Work required: With the pictures left out, please write out exactly each line from the one containing "This screenshot has height=587, width=352." through the end of the material.

::: Provided entries :::

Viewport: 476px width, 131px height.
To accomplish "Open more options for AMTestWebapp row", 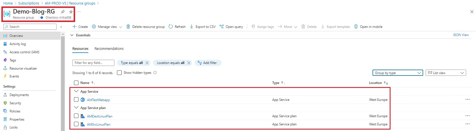I will 467,99.
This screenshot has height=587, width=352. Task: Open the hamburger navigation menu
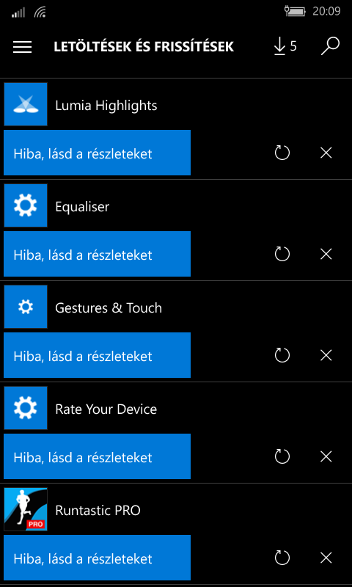[x=22, y=47]
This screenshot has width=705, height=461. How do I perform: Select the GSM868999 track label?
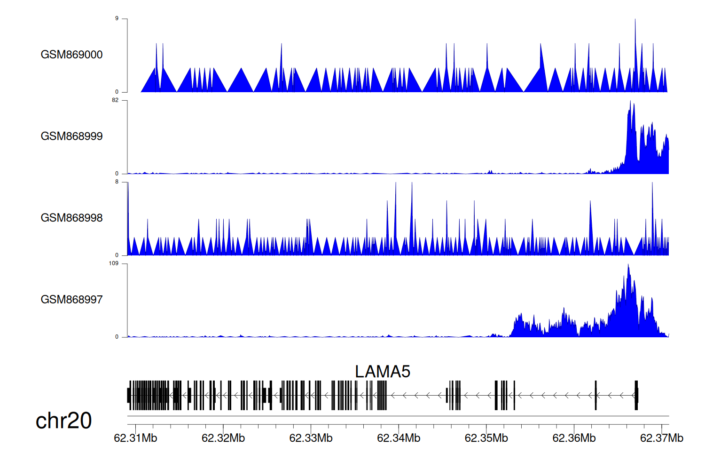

:::

Result for this task:
This screenshot has height=587, width=352. Task: Open the hamburger navigation menu
[x=22, y=47]
This screenshot has width=705, height=461. How do I perform: Select the GSM868999 track label?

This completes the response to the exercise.